Western Cape premier Alan Winde says he will petition President Cyril Ramaphosa to allow all businesses that can open safely to do so.
Western Cape premier Alan Winde says he will petition President Cyril Ramaphosa to allow all businesses that can open safely to do so.
Image: Mohau Mofokeng © Sowetan

The lockdown to slow the spread of Covid-19 has allowed for another pandemic to take root — “that of unemployment, hunger and increasing poverty”.

This is according to Western Cape premier Alan Winde on Thursday. He said the provincial cabinet held a bosberaad at the weekend where it heard that losses in income and employment have hit the poorest people the hardest in SA.

It also heard that recent research showed that the percentage of people who have run out of money for food in the past year has likely increased from 25% to 47%.
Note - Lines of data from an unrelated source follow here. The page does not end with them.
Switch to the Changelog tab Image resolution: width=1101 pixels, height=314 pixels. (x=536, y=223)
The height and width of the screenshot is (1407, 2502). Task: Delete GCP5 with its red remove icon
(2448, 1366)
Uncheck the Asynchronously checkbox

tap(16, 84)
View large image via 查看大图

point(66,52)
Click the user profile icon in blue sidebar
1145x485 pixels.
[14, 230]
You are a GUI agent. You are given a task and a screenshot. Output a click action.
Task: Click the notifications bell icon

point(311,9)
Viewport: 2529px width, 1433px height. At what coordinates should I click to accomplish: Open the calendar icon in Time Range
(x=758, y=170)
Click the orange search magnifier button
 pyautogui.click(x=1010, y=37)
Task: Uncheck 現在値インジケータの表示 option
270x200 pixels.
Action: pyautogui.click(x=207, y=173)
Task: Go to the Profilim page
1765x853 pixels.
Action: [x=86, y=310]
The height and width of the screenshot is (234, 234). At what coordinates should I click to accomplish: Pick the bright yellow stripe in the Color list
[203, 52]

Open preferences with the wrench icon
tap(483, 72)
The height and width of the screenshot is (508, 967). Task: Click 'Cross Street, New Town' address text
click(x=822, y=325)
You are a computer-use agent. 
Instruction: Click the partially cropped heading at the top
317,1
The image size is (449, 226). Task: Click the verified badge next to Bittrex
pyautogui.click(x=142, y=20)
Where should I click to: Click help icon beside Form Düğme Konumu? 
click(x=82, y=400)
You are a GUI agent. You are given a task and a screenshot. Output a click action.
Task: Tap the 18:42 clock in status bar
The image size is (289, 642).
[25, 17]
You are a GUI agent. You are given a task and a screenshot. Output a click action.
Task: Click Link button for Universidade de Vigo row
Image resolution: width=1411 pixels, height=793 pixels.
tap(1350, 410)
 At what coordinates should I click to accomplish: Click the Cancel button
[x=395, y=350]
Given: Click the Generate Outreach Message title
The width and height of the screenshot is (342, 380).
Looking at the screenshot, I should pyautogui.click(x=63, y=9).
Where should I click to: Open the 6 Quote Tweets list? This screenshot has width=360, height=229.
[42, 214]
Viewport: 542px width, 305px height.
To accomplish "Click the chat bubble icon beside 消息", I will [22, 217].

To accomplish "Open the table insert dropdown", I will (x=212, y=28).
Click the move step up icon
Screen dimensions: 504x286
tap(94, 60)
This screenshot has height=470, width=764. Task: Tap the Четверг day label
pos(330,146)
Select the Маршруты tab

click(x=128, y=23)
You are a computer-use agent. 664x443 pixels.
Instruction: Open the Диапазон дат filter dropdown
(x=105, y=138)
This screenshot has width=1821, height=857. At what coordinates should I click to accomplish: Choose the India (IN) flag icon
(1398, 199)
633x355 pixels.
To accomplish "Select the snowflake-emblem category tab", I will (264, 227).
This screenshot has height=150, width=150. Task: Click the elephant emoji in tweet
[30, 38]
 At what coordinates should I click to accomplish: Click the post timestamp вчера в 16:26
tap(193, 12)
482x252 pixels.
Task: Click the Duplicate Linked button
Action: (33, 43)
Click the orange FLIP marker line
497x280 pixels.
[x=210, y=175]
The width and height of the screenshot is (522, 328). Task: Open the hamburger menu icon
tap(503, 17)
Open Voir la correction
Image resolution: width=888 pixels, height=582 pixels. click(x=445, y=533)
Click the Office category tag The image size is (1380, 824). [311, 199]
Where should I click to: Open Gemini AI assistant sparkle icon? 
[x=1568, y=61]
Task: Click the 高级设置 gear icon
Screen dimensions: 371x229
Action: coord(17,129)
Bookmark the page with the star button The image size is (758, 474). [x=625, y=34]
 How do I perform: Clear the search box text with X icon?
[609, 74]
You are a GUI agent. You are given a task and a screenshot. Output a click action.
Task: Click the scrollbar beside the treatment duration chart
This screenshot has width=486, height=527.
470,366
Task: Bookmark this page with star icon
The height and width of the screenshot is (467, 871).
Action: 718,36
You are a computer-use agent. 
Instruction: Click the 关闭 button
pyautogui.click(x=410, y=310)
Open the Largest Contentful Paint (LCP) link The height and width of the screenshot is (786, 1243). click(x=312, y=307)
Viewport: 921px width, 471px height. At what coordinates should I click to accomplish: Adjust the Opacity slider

The provincial cabinet heard that the Nids-Cram survey estimated that three million people in SA lost their jobs during the initial lockdown between February 2020 and April 2020 and that women accounted for two-thirds of that total, though they make up half the workforce.

Winde said these facts came from a detailed report from the Western Cape government’s head of policy and strategy, Dr Hildegarde Fast, on what the pandemic looks like.

“It was a sobering analysis that left the entire room silent.”

Winde said the cabinet also heard that Western Cape expects employment to drop by 8.4% in 2020, and then to only grow by 1.9% in 2021.

“In the Western Cape, our tourism sector is expected to lose 104,504 jobs (60% of the sector) in 2020. “The informal sector is expected to lose 38,276 jobs in the Western Cape (13% of the sector) in 2020,” Winde said.

Winde said the pandemic of unemployment, hunger and increasing poverty has not received the same headlines, and there are no special disaster command councils meeting regularly to address it.

“It is more silent, and its effects likely more long-term to notice. But it will also cost lives in the future if we don’t fight it with the same determination as we have done with Covid-19 to date.”

Winde said he will petition President Cyril Ramaphosa at the president’s co-ordinating council to allow all businesses that can open safely to do so, following clear health guidelines.

“This is the only way we can effectively stop the unemployment pandemic from gaining momentum and claiming lives.”

Winde said the province has decided to decommission the Hospital of Hope at the Cape Town International Convention Centre (CTICC) field hospital in September.

He said many areas in the province have passed the peak of infections. Winde said the Hospital of Hope, which has a capacity of 864 beds, now has 57 admissions.

He said the province has adequate capacity at the 330-bed Brackengate facility to accommodate patients.

“The last patient date for the CTICC will be August 18, with the aim of closing the facility by mid-September. Patients will start being moved toBrBrackengate facility, which assumes the title of our Hospital of Hope, from tomorrow, August 14.”